Biosynthesis and processing of renal mitochondrial glutaminase in cultured proximal tubular epithelial cells and in isolated mitochondria.

Abstract

Primary cultures of rat renal proximal tubular epithelial cells were used to characterize the biosynthesis and processing of the mitochondrial glutaminase. When the cells were labeled with [35S]methionine in the presence of 20 microM carbonylcyanide m-chlorophenylhydrazone, only a 72-kDa peptide, which co-migrates with the primary translation product of the glutaminase mRNA, was immunoprecipitated. At lower concentrations of carbonylcyanide m-chlorophenylhydrazone, the 68- and 65-kDa peptides that are characteristic of the mature glutaminase and a 71-kDa peptide were synthesized. Pulse-chase experiments suggest that the 72-kDa cytosolic precursor could be quantitatively chased to generate the mature mitochondrial species. The observed kinetics indicate that the 71-kDa species is an intermediate in the import pathway.

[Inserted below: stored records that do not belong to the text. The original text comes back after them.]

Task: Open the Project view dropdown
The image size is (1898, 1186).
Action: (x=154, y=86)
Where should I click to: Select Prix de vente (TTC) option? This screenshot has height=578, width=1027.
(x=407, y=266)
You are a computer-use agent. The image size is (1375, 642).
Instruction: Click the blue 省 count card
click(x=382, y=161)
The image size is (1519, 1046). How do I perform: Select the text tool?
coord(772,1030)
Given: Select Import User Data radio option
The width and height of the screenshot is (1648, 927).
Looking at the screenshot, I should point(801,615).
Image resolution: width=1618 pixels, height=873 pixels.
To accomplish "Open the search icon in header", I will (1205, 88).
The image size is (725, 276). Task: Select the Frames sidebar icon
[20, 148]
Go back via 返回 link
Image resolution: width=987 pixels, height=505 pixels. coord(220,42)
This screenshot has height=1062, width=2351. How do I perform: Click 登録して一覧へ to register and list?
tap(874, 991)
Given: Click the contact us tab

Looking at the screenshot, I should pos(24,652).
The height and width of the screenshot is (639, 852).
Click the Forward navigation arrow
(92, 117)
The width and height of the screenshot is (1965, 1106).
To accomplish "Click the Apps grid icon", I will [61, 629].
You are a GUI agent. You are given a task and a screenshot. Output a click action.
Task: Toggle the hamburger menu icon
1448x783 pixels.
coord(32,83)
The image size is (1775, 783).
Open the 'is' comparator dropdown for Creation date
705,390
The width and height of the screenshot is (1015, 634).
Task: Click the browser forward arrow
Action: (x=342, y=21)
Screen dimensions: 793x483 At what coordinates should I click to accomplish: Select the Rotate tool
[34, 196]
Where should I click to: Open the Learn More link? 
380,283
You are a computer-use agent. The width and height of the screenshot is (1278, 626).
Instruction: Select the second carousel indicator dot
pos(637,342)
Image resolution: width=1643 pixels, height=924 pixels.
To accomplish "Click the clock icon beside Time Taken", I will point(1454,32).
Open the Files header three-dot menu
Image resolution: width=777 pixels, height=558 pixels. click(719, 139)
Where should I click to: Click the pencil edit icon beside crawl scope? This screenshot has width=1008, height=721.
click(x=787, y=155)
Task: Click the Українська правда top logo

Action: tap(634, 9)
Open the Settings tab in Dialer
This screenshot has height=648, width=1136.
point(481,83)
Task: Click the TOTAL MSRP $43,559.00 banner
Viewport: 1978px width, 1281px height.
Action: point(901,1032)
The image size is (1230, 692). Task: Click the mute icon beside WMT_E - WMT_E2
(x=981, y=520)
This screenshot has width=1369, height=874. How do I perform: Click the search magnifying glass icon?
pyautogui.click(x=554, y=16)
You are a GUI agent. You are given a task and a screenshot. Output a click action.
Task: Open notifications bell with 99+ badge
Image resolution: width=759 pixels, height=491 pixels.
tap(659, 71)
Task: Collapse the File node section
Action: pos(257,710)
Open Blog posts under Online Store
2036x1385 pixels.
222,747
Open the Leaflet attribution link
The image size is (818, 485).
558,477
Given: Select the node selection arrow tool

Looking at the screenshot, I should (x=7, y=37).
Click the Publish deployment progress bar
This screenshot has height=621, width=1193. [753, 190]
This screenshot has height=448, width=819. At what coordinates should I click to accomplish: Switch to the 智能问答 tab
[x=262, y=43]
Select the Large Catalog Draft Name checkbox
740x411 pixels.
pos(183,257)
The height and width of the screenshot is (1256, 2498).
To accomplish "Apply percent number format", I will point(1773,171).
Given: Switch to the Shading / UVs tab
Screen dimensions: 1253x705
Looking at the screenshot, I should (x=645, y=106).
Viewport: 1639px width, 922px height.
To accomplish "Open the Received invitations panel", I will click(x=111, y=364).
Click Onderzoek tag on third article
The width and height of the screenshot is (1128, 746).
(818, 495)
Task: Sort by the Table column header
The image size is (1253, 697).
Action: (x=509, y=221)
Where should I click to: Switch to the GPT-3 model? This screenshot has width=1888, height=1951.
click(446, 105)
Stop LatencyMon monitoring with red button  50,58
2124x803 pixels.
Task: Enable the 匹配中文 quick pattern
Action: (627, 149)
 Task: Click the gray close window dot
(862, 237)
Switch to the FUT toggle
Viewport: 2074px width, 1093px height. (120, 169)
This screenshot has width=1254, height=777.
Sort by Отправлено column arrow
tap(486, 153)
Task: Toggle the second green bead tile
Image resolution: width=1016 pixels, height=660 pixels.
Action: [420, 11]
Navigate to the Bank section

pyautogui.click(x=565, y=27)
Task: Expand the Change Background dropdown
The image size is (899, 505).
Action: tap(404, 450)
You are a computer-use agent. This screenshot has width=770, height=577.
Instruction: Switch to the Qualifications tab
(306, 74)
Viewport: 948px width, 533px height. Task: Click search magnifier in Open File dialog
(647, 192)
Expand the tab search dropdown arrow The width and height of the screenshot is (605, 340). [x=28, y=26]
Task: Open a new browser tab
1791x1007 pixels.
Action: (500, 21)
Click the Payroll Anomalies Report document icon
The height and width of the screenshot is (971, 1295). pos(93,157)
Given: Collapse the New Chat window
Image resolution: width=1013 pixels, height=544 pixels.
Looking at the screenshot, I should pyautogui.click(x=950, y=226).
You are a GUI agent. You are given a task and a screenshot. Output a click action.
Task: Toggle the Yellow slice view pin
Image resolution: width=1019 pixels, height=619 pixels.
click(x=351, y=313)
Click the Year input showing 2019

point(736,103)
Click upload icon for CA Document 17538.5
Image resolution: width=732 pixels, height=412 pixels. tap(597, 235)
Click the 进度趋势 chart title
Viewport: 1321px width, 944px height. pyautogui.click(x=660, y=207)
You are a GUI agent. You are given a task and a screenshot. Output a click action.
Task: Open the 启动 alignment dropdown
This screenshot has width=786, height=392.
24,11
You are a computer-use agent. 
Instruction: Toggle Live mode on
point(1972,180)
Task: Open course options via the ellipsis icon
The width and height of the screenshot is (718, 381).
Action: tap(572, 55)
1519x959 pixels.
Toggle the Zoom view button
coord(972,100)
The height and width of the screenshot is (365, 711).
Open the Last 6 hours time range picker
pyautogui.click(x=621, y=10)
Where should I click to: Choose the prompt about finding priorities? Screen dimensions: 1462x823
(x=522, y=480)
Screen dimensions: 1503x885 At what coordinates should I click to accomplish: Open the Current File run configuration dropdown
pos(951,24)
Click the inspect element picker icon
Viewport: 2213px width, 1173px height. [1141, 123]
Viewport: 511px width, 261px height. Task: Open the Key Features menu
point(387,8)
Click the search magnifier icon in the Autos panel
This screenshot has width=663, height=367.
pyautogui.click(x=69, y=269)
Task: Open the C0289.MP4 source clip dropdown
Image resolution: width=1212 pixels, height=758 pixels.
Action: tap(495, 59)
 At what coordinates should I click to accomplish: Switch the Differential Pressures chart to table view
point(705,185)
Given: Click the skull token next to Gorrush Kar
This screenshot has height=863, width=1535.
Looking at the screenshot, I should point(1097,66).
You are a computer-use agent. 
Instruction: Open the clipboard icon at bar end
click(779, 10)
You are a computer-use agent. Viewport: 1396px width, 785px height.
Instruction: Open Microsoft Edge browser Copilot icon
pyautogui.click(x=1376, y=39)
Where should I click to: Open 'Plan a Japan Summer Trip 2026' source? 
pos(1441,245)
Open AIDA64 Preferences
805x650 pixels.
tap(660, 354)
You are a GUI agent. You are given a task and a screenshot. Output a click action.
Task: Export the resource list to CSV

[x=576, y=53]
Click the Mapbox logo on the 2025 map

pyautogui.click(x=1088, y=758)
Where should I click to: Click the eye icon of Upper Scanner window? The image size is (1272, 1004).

In addition, the 65-kDa glutaminase peptide was synthesized more rapidly than the 68-kDa peptide, and the two peptides were produced in a final ratio of 3:1, respectively. These results suggest that one subunit of the tetrameric glutaminase may be subject to covalent modification. In vitro processing was also characterized by incubating isolated rat liver mitochondria with the glutaminase precursor that was produced by in vitro translation of acidotic rat renal poly(A+) RNA. This system produced an identical sequence of processing reactions. The in vitro formation of the 71-kDa intermediate required a transmembrane potential. Both the intermediate and the mature forms of the glutaminase were recovered in the mitochondria and were resistant to trypsin digestion. Thus, the glutaminase precursor is rapidly translocated across the inner mitochondrial membrane and initially processed to yield an intermediate. The intermediate is subsequently processed to yield the two peptides that constitute the mature enzyme.